#### WORK ORDER
Each entry below must be repeated word for word.

Stored dataset items
▬▬▬▬▬▬
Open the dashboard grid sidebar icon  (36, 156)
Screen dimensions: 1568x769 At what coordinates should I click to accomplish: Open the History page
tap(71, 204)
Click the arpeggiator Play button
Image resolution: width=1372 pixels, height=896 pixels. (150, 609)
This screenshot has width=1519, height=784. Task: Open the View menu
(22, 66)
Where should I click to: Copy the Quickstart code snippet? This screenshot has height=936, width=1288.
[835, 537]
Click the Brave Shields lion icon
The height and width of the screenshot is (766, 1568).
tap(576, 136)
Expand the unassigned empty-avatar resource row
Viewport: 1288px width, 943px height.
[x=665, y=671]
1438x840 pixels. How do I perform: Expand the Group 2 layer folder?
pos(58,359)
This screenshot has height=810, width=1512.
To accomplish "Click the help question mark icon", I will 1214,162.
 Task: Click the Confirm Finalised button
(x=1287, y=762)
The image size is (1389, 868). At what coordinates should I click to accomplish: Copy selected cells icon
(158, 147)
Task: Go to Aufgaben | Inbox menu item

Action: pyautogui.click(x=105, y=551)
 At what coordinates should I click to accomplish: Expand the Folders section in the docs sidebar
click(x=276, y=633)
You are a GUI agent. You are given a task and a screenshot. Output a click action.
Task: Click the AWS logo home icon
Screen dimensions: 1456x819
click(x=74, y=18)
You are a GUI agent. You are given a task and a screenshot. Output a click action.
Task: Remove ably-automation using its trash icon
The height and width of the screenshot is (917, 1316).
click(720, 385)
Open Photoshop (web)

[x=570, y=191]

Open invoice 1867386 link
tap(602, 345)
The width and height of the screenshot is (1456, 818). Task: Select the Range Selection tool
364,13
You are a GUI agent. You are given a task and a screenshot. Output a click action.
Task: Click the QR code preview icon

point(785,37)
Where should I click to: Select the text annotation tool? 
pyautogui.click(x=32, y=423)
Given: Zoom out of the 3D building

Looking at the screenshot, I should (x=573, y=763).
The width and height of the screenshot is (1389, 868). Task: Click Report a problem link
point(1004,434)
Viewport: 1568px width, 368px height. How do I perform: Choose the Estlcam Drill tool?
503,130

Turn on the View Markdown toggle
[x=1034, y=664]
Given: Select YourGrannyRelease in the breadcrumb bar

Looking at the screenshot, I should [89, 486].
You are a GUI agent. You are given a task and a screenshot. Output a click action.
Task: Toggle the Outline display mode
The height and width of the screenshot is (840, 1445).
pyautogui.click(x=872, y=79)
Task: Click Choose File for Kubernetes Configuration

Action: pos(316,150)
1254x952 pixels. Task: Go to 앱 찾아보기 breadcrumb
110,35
▬▬▬▬▬▬
#### EXPECTED ANSWER
Open the dashboard grid sidebar icon  (36, 156)
Screen dimensions: 1568x769 At what coordinates should I click to accomplish: Open the History page
tap(71, 204)
Click the arpeggiator Play button
Image resolution: width=1372 pixels, height=896 pixels. (150, 609)
This screenshot has width=1519, height=784. Task: Open the View menu
(22, 66)
Where should I click to: Copy the Quickstart code snippet? This screenshot has height=936, width=1288.
[835, 537]
Click the Brave Shields lion icon
The height and width of the screenshot is (766, 1568).
tap(576, 136)
Expand the unassigned empty-avatar resource row
Viewport: 1288px width, 943px height.
[x=665, y=671]
1438x840 pixels. How do I perform: Expand the Group 2 layer folder?
pos(58,359)
This screenshot has height=810, width=1512.
To accomplish "Click the help question mark icon", I will 1214,162.
 Task: Click the Confirm Finalised button
(x=1287, y=762)
The image size is (1389, 868). At what coordinates should I click to accomplish: Copy selected cells icon
(158, 147)
Task: Go to Aufgaben | Inbox menu item

Action: pyautogui.click(x=105, y=551)
 At what coordinates should I click to accomplish: Expand the Folders section in the docs sidebar
click(x=276, y=633)
You are a GUI agent. You are given a task and a screenshot. Output a click action.
Task: Click the AWS logo home icon
Screen dimensions: 1456x819
click(x=74, y=18)
You are a GUI agent. You are given a task and a screenshot. Output a click action.
Task: Remove ably-automation using its trash icon
The height and width of the screenshot is (917, 1316).
click(720, 385)
Open Photoshop (web)

[x=570, y=191]

Open invoice 1867386 link
tap(602, 345)
The width and height of the screenshot is (1456, 818). Task: Select the Range Selection tool
364,13
You are a GUI agent. You are given a task and a screenshot. Output a click action.
Task: Click the QR code preview icon

point(785,37)
Where should I click to: Select the text annotation tool? 
pyautogui.click(x=32, y=423)
Given: Zoom out of the 3D building

Looking at the screenshot, I should (x=573, y=763).
The width and height of the screenshot is (1389, 868). Task: Click Report a problem link
point(1004,434)
Viewport: 1568px width, 368px height. How do I perform: Choose the Estlcam Drill tool?
503,130

Turn on the View Markdown toggle
[x=1034, y=664]
Given: Select YourGrannyRelease in the breadcrumb bar

Looking at the screenshot, I should [89, 486].
You are a GUI agent. You are given a task and a screenshot. Output a click action.
Task: Toggle the Outline display mode
The height and width of the screenshot is (840, 1445).
pyautogui.click(x=872, y=79)
Task: Click Choose File for Kubernetes Configuration

Action: pos(316,150)
1254x952 pixels. Task: Go to 앱 찾아보기 breadcrumb
110,35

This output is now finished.